Fresh off the Hartford Stage in a year-long run as Big Daddy in Cat on a Hot Tin Roof, David Ford’s distinctly dramatic infusion of Tennessee Williams into his portrayal of Sam Evans has awakened a theatrical spirit in those among the cast who already had a strong background on the live stage.

 

Louis Edmonds for one got his start as a New York stage actor, working in regional theater and Off-Broadway before finally breaking through with a Broadway production of Candide in 1956. To work alongside an actor like David Ford must have been like going home, because he’s absolutely on fire in this episode, giving one of his best ever performances as Roger Collins, scene after scene.

 

Hereafter, when auditioning actors for new roles or as replacements for existing characters, the casting department will more and more be looking to New York City and regional theater for talent.

 

The arrival of David Ford represents a watershed moment on Dark Shadows, where fairly tame and ordinary melodrama has the potential to achieve the heights of high drama. This initial transformation will eventually pave the way for the casting of a certain Shakespearean actor in the role of a vampire.

 

But that’s months off still and, as yet, something unforeseen.
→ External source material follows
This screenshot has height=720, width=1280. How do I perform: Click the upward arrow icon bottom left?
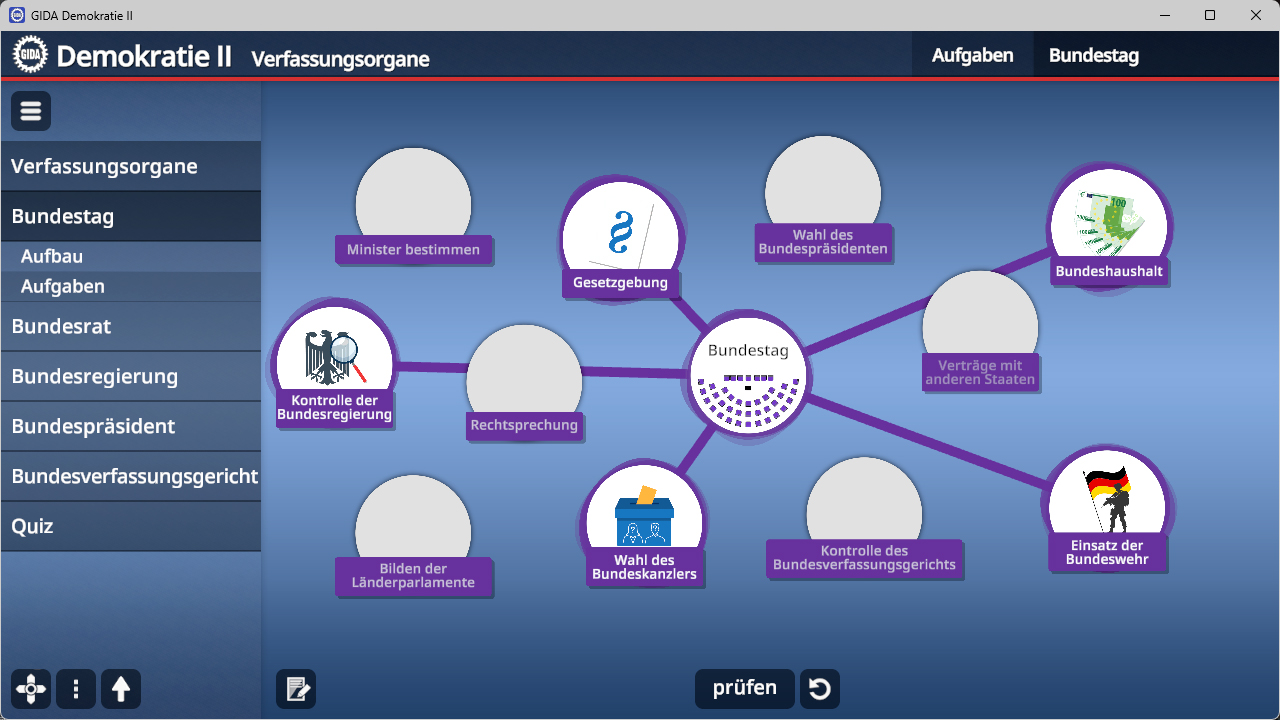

One thing follows another, but only by chance – that’s the magic that made the run of the series one of a kind, and why Dark Shadows could only happen once.

 

For now, “the David Ford effect” is getting the production crew of Dark Shadows to rethink the show’s approach to acting and where they should be looking for the talent to add that extra spark and make scenes more riveting, with the actors themselves pulling out all the stops to move things up a notch by adding a more theatrical sense of drama to their performances beginning with today’s episode, making the pages of dialogue seem more alive and bringing to the character portrayals that one extra layer of fullness and depth.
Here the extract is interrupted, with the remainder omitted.